Today

The former site of the Imperial Cotton Co. is a prime example of adaptive reuse. In the heart of lower Hamilton, The Cotton Factory has been transformed into a creative industries complex, with space for workshops and small manufacturing, office space for creative professionals, and studios for artists.  Though the complex is now fully leased, the community and uses of the complex are always growing and evolving.

Over 100 tenants currently call the The Cotton Factory home for their artistic or creative practice. Among them are photographers, designers, curators, painters, potters, textile artists and woodworkers. Areas of the building have also been used for a wide variety of television and movie productions.

Architecture

The complex of buildings that remain at The Cotton Factory form one of the most complete historic textile mill complexes remaining in the country. Built with brick and wood in the “slow burn” method, the three-storey Mill building, with its prominent tower, housed most of the original machinery. The architectural style of its tower suggests a gothic influence and was designed to compete with other architects of the day. Adjacent structures were used for sorting, painting, finishing, shipping waterproofing, and warehousing. The tall smoke stack was required for the original 3 coal-burning boilers.

History

During the late 19th to early 20th century, Hamilton’s textile production was one of the city’s largest industries, second only to the steel mills. The “5 Johns” of Hamilton (Gibson, Moodie, Sutherland, Dickenson and Patterson) were the ones responsible for this “Industrial Age” here. They opened the Cataract Power Company in 1896 which brought cheap electricity to the city, and they were Hamilton’s major land-owners in the region, both of which brought manufactures and entrepreneurs from all over North America.

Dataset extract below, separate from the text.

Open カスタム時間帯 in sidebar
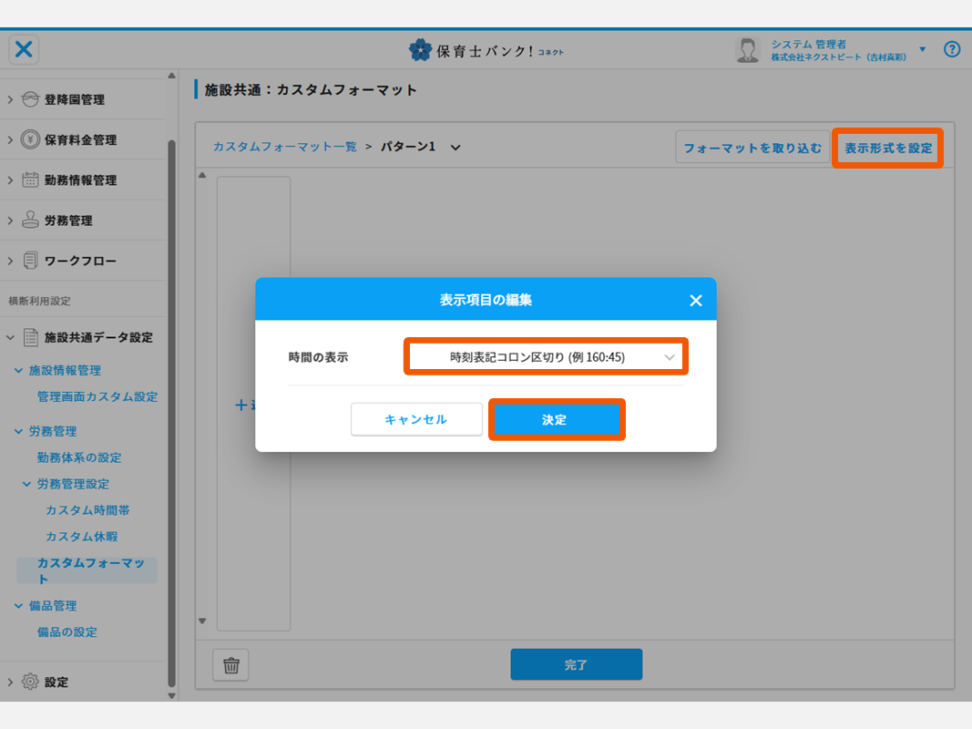972x729 pixels. coord(87,510)
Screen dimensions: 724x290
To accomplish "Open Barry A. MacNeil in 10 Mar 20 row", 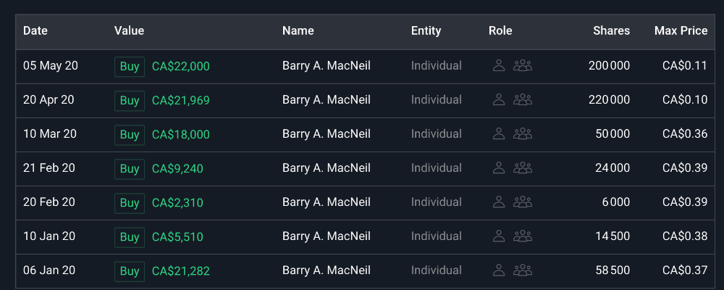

A bookkeeper from a Yarmouth, Nova Scotia cotton duck mill came to Hamilton in 1887 to open up a rival company here. He approached John Patterson of the “5 Johns” to fund his cotton mill venture. Patterson already owned the land, and it was decided that his brother Edmond Patterson would be the architect. The Imperial Cotton Company was born in 1900 and a man named James M. Young, became the first President (and is a now distant relative of Robert Young, the current owner of the Hamilton Tiger Cats).

By 1906 orders were taken from all over the world using telegraphic code, and Imperial Cotton created its own code-book to simplify orders. Classes of duck manufactured were: once and sail; harvester and hydraulic; hose, bootleg and tennis; and filter and press.

The Imperial Cotton Company treated their employees to a quarterly magazine, “The Fabricator”, from 1921 to 1925. The magazine brought news of such things as a group insurance plan, a new 165-seat cafeteria with hot meals and electric refrigeration, and the purchase of a new lunch-room piano by the Entertainment Committee, among other things. The newsletter also listed community news such as the marriages, births, deaths, and vacations of mill employees.

In 1924 Imperial Cotton merged with Cosmos Cotton Mills (formerly Yarmouth Duck and Cotton). The new company, Cosmos-Imperial Mills Limited, owned and operated the complex until 1972, when most of its machinery and workers were sent back to Nova Scotia. A textile museum in Yarmouth houses many of the “Big Looms” that may have been used at The Cotton Factory.